‘Women who undergo discrimination in their workplaces get motivated to start their businesses and do well in their entrepreneurship career’.
Women worldwide have developed lucrative entrepreneurship ventures. In fact, women entrepreneurship has become a buzzword. However, the challenges for women entrepreneurs remain the same, and the level of complexities targeted at women entrepreneurs has increased drastically!
While women entrepreneurs ought to maintain their ‘entrepreneurial’ status by adapting to environmental changes and conforming to business trends, they also face gender-based stereotypes!
There is also a progressive nature to women’s entrepreneurship, where women who faced discrimination and the glass ceiling went on starting their businesses. It is a kind of women creating their own space for justice. Women entrepreneurship allows women to progress in their careers and set their standards! This is a way of expressing freedom and skills!
The surge of black women starting businesses in the USA is an exact example of this! Black women do not just go on starting businesses but also contribute to the ecosystem through diverse business models.
However, as mentioned earlier, challenges are more acute in the contemporary context. Many women who get into small businesses start it as a solo journey. While this gives freedom, it is also an equally exhausting path.

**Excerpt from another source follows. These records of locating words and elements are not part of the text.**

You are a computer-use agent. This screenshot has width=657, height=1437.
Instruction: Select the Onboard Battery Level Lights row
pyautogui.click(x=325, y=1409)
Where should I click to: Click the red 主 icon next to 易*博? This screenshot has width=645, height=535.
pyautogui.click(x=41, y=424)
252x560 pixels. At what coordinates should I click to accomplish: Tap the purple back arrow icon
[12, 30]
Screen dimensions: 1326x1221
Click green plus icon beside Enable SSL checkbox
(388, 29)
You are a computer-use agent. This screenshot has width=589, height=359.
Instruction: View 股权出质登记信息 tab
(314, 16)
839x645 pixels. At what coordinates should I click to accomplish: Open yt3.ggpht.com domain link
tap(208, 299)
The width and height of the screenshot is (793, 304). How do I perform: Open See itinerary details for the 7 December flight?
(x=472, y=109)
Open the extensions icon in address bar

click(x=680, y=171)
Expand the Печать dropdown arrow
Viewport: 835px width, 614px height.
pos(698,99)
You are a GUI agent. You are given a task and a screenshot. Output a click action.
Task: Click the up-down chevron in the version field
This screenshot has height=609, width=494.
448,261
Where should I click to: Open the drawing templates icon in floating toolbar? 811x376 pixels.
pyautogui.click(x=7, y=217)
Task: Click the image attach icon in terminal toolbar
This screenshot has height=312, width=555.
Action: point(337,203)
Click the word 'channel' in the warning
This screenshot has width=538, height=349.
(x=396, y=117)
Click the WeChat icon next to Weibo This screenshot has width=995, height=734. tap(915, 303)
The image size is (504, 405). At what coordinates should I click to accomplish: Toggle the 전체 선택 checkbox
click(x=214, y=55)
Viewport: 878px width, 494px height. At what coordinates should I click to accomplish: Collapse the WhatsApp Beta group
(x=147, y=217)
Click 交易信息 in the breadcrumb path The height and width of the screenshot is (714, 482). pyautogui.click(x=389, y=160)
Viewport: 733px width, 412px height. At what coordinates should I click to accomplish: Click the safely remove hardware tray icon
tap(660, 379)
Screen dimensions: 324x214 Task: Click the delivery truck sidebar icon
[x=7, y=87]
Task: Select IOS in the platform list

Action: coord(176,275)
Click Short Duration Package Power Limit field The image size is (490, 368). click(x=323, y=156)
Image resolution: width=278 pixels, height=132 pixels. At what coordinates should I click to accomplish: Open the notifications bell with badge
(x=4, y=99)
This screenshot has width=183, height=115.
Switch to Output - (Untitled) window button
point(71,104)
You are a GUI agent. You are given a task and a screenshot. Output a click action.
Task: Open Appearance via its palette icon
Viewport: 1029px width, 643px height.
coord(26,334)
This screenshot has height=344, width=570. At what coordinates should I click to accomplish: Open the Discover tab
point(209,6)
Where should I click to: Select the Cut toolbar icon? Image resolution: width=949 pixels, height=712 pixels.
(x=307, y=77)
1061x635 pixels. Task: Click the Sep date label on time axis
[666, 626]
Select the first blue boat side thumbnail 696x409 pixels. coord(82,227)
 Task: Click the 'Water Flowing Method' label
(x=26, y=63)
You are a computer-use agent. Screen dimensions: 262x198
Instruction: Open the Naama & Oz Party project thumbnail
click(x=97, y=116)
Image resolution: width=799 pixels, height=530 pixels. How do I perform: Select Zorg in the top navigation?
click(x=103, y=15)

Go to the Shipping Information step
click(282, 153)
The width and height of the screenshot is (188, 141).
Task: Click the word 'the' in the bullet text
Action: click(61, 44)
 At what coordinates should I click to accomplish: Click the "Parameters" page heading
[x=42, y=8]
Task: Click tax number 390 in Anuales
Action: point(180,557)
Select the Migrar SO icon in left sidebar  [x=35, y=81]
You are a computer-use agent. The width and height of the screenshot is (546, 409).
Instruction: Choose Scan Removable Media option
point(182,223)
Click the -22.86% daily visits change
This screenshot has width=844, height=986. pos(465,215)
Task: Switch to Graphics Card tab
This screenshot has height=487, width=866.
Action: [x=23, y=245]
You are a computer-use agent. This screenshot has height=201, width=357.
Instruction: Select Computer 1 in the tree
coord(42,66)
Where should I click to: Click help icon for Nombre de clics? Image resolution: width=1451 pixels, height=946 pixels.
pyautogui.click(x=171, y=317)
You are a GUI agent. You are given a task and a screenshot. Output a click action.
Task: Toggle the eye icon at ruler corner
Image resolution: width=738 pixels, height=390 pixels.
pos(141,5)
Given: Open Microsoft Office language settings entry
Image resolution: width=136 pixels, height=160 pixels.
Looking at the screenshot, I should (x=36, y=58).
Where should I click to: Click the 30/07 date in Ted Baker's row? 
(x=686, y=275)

Unlike developed countries, most women in developing countries choose entrepreneurship as their prioritised career. For example, from the context I belong, Northern Sri Lanka, many home-based women entrepreneurs embarked on self-employment as a means of economic survival. Women who became widows in the post-war contexts had to enter entrepreneurship as their only means of economic generation.
‘I wanted to support my family, and my husband is into labour jobs. He doesn’t get a sustainable income. I must feed my family and thought of doing something I know. I am now making gift items from various materials, and they sell well. The income I generate from my business helps with bills’, said a women entrepreneur from Mullaitivu.
In contrast to the fundamental motives based on economic needs, Women entrepreneurship literature demonstrates the term ‘old-boys effect’. This is when men gain an advantage through their managerial circles and are often deemed favourites. Women in their careers are affected by this old boys’ network effect. Men, through their networks in organisational groups, gain an advantage over women, and this results in discrimination against women in workplaces. This is especially applicable when women compete with men for managerial positions. Women globally represent 32.2% of strategic leadership roles, according to Forbes 2023.
Many women feel that starting their own business is not just a means of empowerment but also an expression of justice for them. When speaking about their motives for starting their businesses with few women entrepreneurs, the following were the most mentioned.
Lack of work-life balance and freedom in their workplaces. This led women to start their businesses. Women especially in the eastern countries remain vulnerable to poor work-life balance. Social stereotypes affect the amount of supports women receive from their spouses and family members. Women in these contexts are ought to be responsible for taking care of dependents including children. Such an un-supportive environment correlated to the demands of insensitive work contexts gets them into an exhausting position.
Feeling unrecognised: many who left their work felt unrecognised in their workplaces even when they put in their best efforts. This inspired them to start their own ventures. It is like being a wage slave was not feeling right in their guts.
Women, after giving birth to their children, had reasons to stay close to their kids. This gave a boost to mompreneurship.
Young women who love travelling prefer adopting hippie lifestyles. Their quench for travelling and learning new cultures won’t fit their 8 to 5 works. This inspired them to start online businesses.
Women who felt discriminated against in their workplaces thought they would serve themselves better in their businesses. For them, starting a business and being successful in their way was a revenge.
It is further observed that women who start their businesses often perceive it as their expression of personality and freedom. Its like Women entrepreneurship gives wings to get that authentic self-expression!